She works nearly full-time, including two 12-hour weekend shifts on the production line at TTM Technologies in Chippewa Falls, where she lives. She works the day shift and her husband, Marvin, works the night shift.
She and her husband have seven children, ranging in age from six to 13.
One of their children is learning disabled and another has autism.
In 2012 she and Marvin had a child, Arabella, for her oldest sister, who no longer could have children because of ovarian cancer. Her sister and sister's husband are adopting Arabella.
"Family is very important to the Native American culture. I had this instilled in me by my parents, and I have instilled it into my children," Corrine said.
Last April, Corrine was hospitalized when she had one ovary removed and part of the other one removed as a precautionary measure. Despite her compromised reproductive system, she was surprised to learn earlier this year that she was pregnant again. Her ninth child is due Feb. 4.
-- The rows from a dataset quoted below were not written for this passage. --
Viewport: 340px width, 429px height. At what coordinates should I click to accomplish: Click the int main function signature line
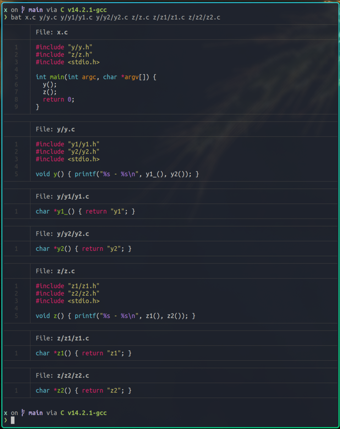pos(96,77)
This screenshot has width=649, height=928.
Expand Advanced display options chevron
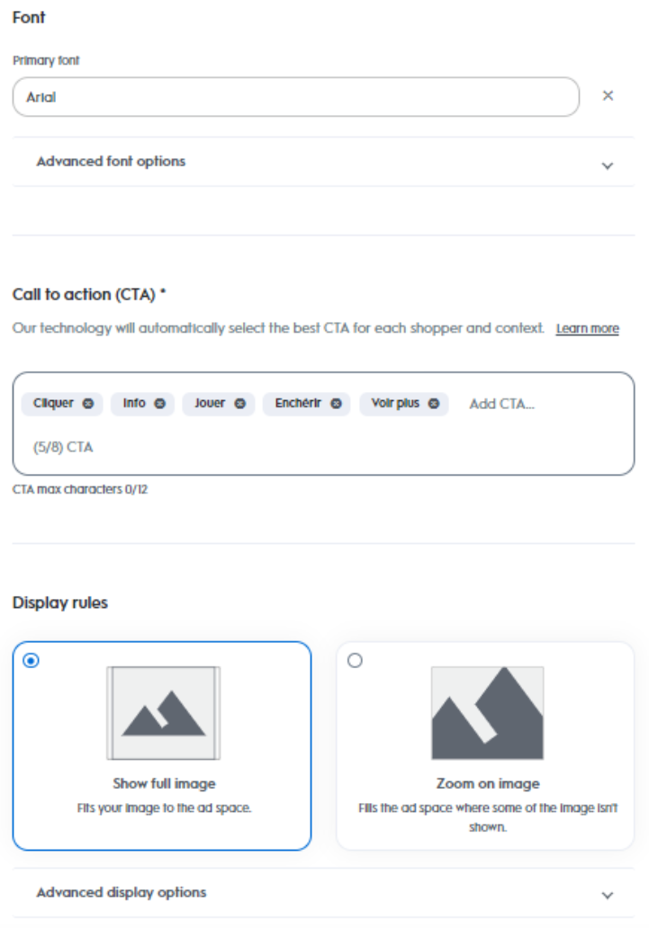click(608, 896)
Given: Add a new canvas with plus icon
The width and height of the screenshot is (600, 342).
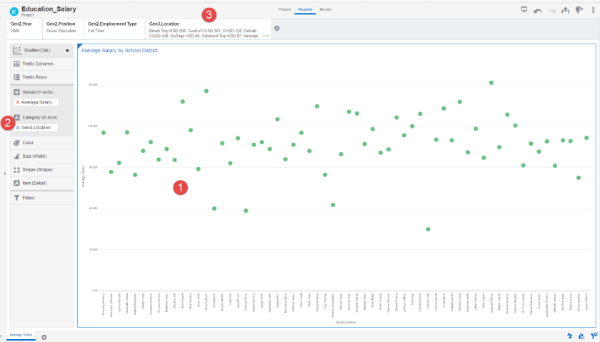Looking at the screenshot, I should point(44,336).
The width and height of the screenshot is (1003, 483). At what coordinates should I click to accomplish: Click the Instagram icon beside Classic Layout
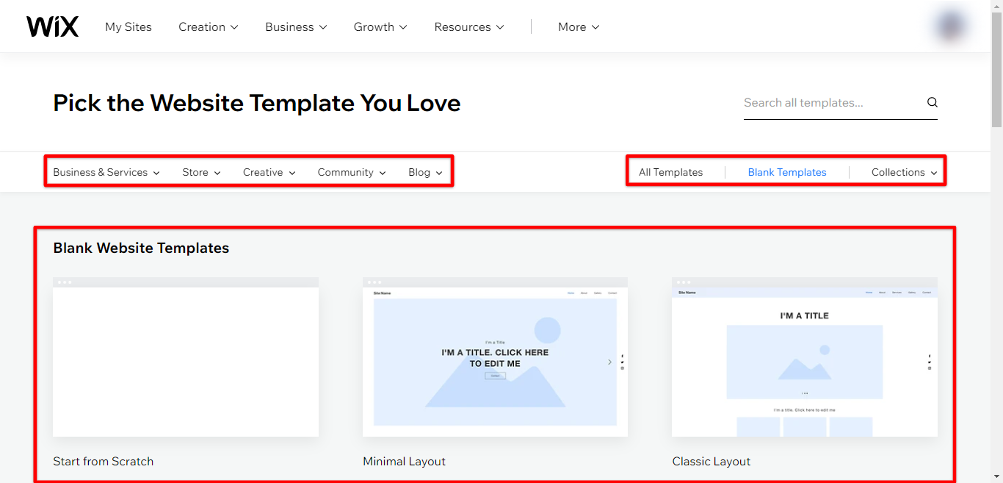(930, 368)
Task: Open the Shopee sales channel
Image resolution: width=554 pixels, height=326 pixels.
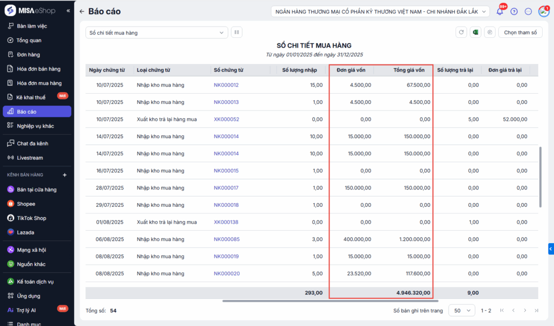Action: click(26, 204)
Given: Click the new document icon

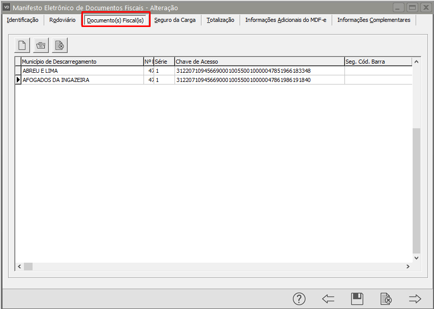Looking at the screenshot, I should (22, 45).
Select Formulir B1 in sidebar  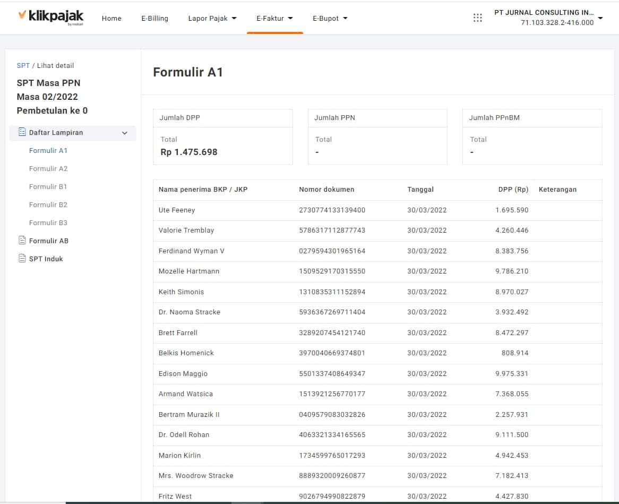pos(48,186)
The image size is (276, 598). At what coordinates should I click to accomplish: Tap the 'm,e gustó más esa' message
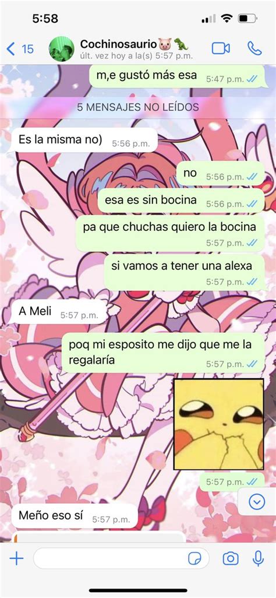pos(177,76)
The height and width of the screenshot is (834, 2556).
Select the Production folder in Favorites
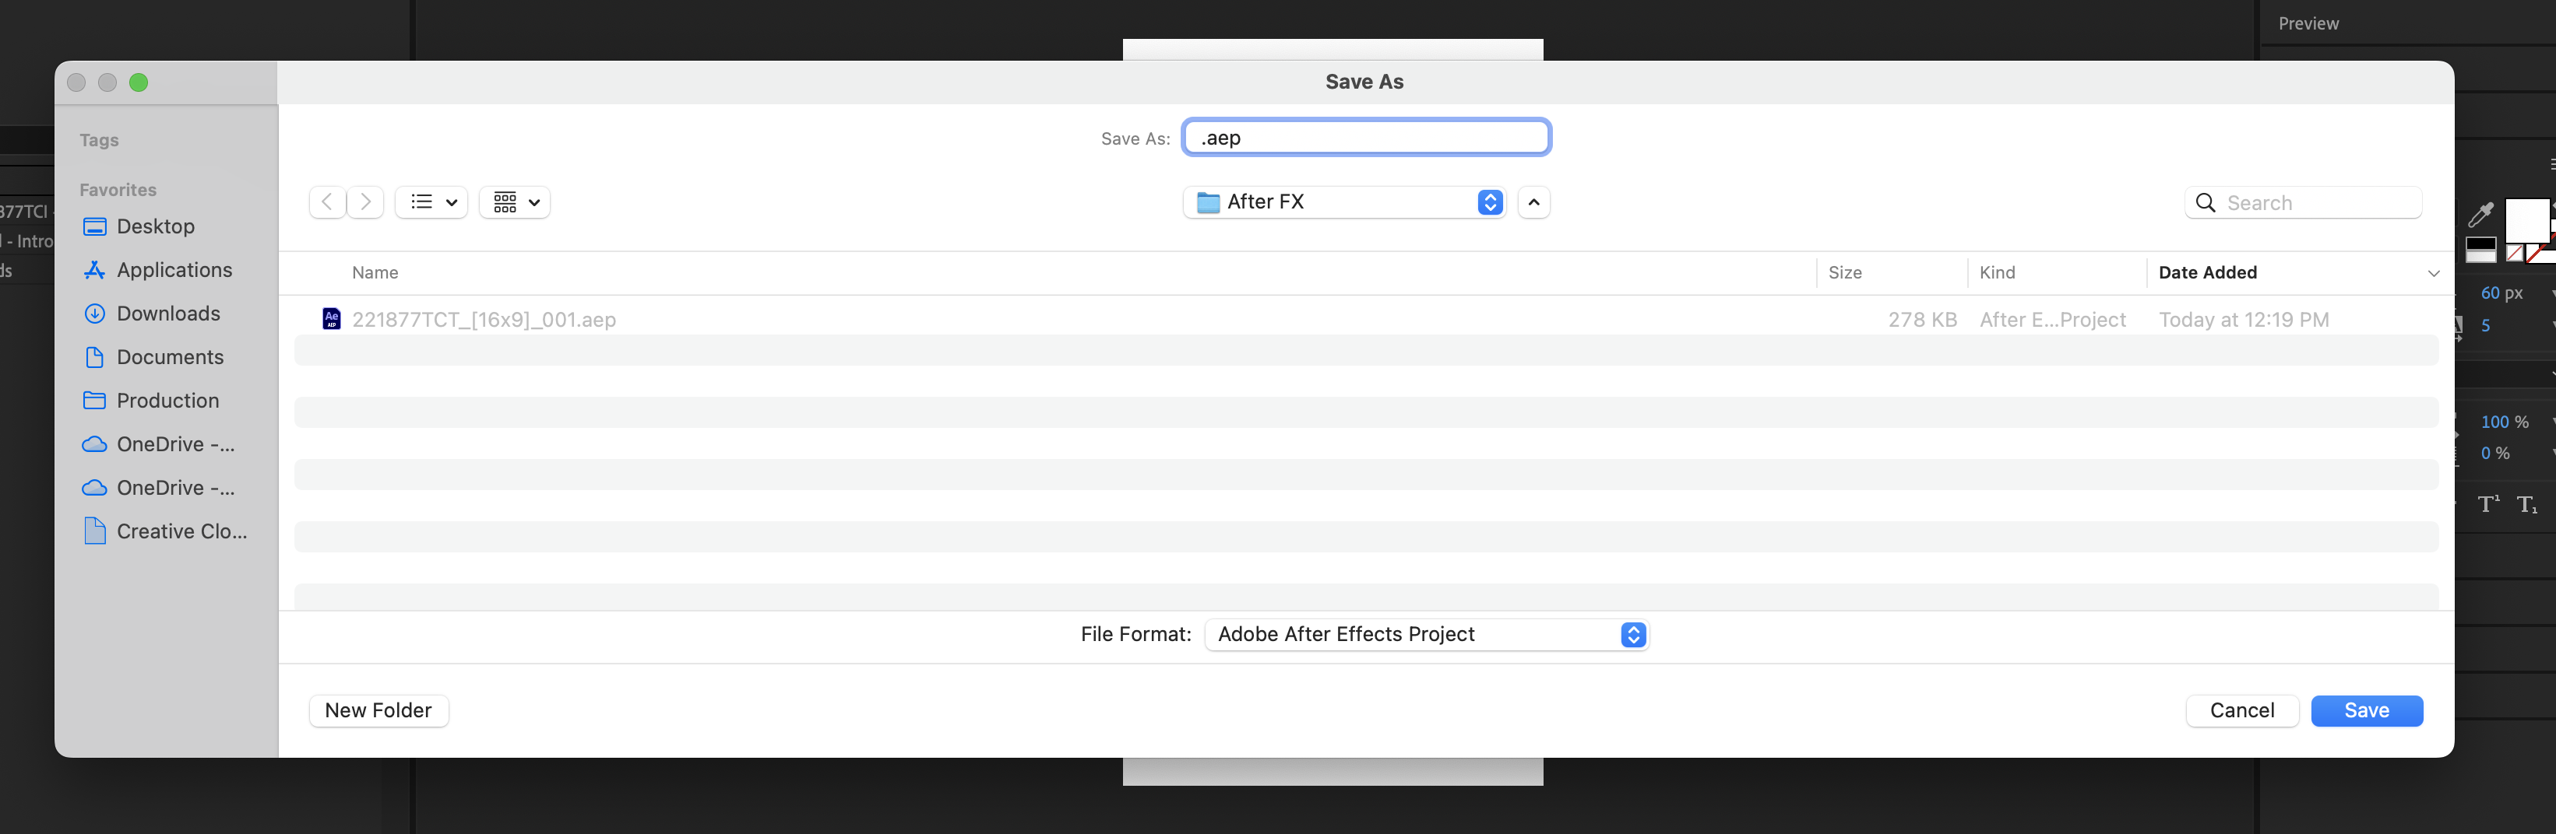(x=167, y=400)
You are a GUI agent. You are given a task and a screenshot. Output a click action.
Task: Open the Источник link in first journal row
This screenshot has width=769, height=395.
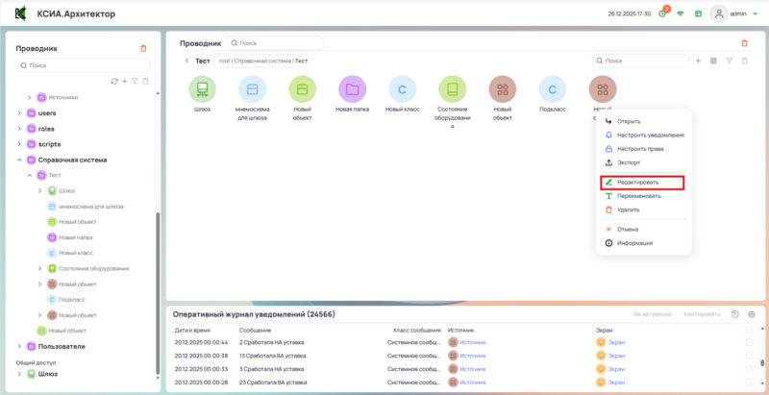click(x=473, y=342)
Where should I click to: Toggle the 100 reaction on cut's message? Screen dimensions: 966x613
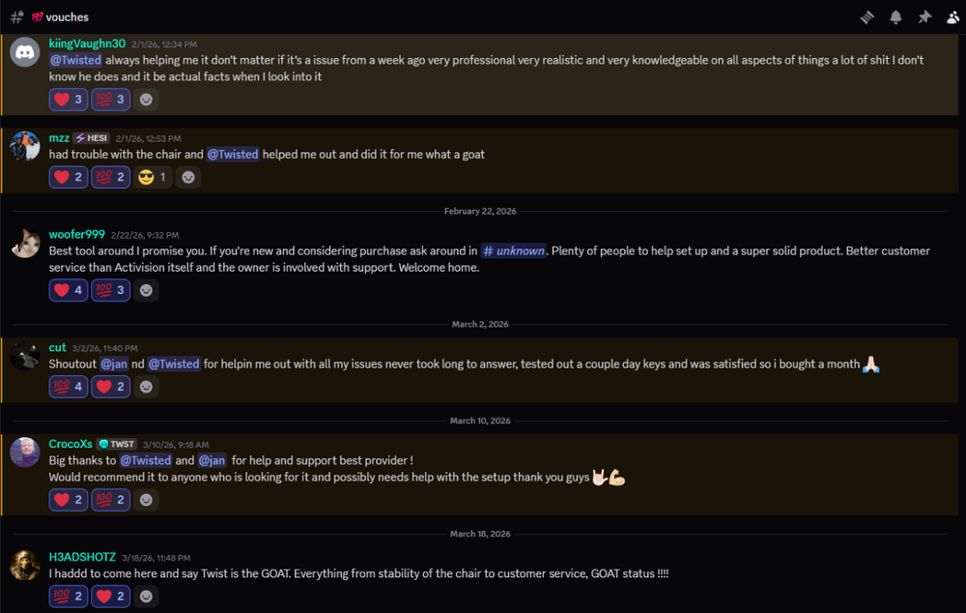(x=69, y=387)
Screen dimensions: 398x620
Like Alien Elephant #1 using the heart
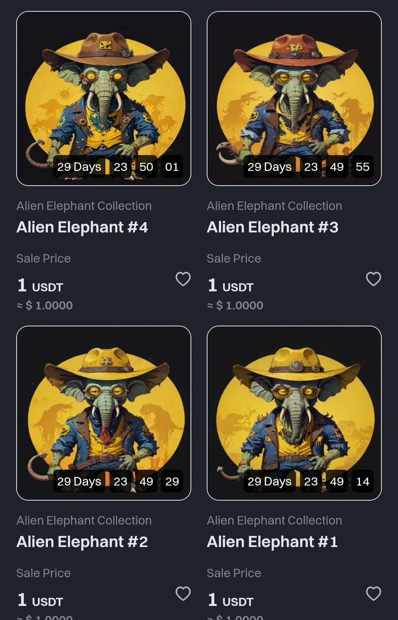tap(373, 593)
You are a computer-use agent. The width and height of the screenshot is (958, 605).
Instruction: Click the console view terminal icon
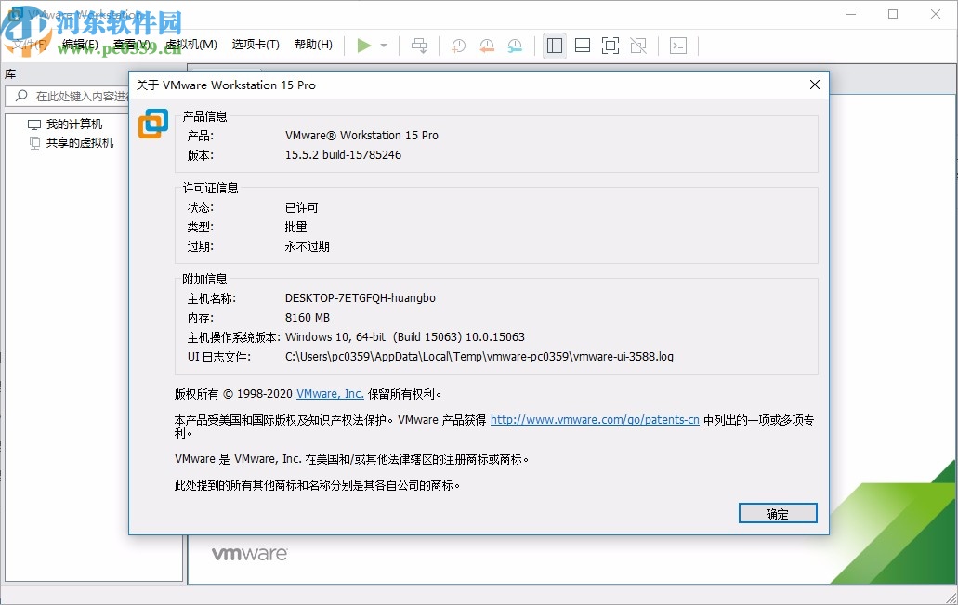click(x=677, y=45)
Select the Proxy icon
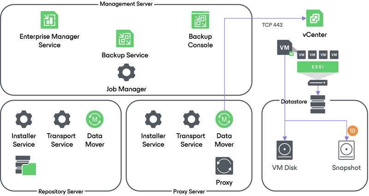Image resolution: width=369 pixels, height=196 pixels. click(x=224, y=166)
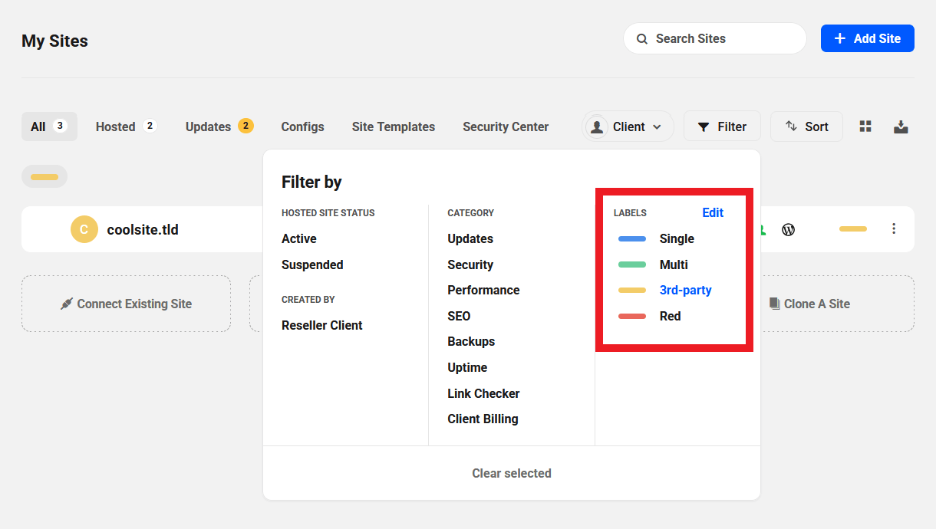Open the three-dot menu for coolsite.tld

(893, 228)
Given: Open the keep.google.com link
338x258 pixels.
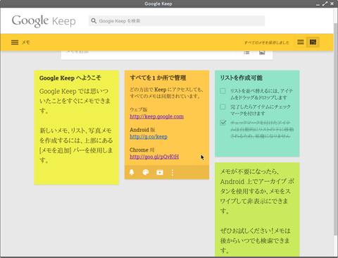Looking at the screenshot, I should (157, 116).
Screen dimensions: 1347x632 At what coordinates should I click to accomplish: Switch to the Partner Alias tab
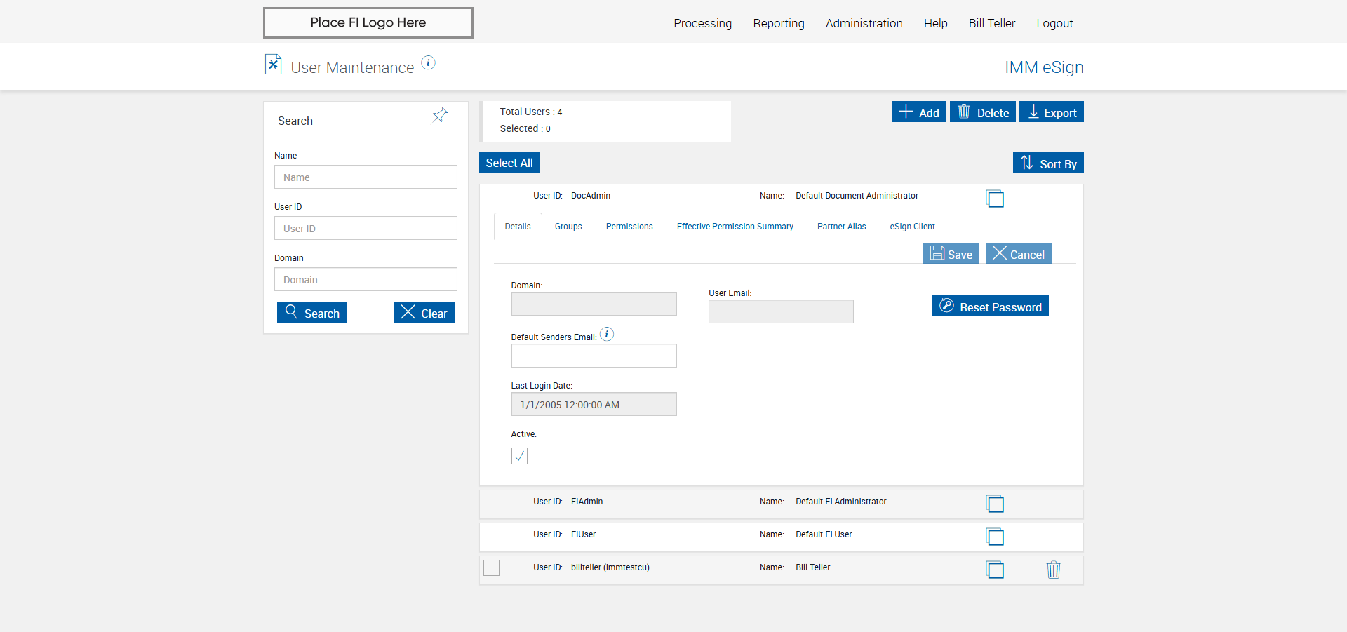click(x=841, y=227)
A Native American, she is the third oldest of 11 children and the first in her family to go to college.
In 2010 she almost quit school when six of her extended family members died, including an uncle who was like a second father to her. "That was hard to get over," she said, adding that her grades suffered that semester.
Nothing has come easy for Corrine, which is one reason her family, parents and extended family are throwing a graduation party in her honor around the holidays in her hometown of Superior. They know how hard she's worked and what she's overcome.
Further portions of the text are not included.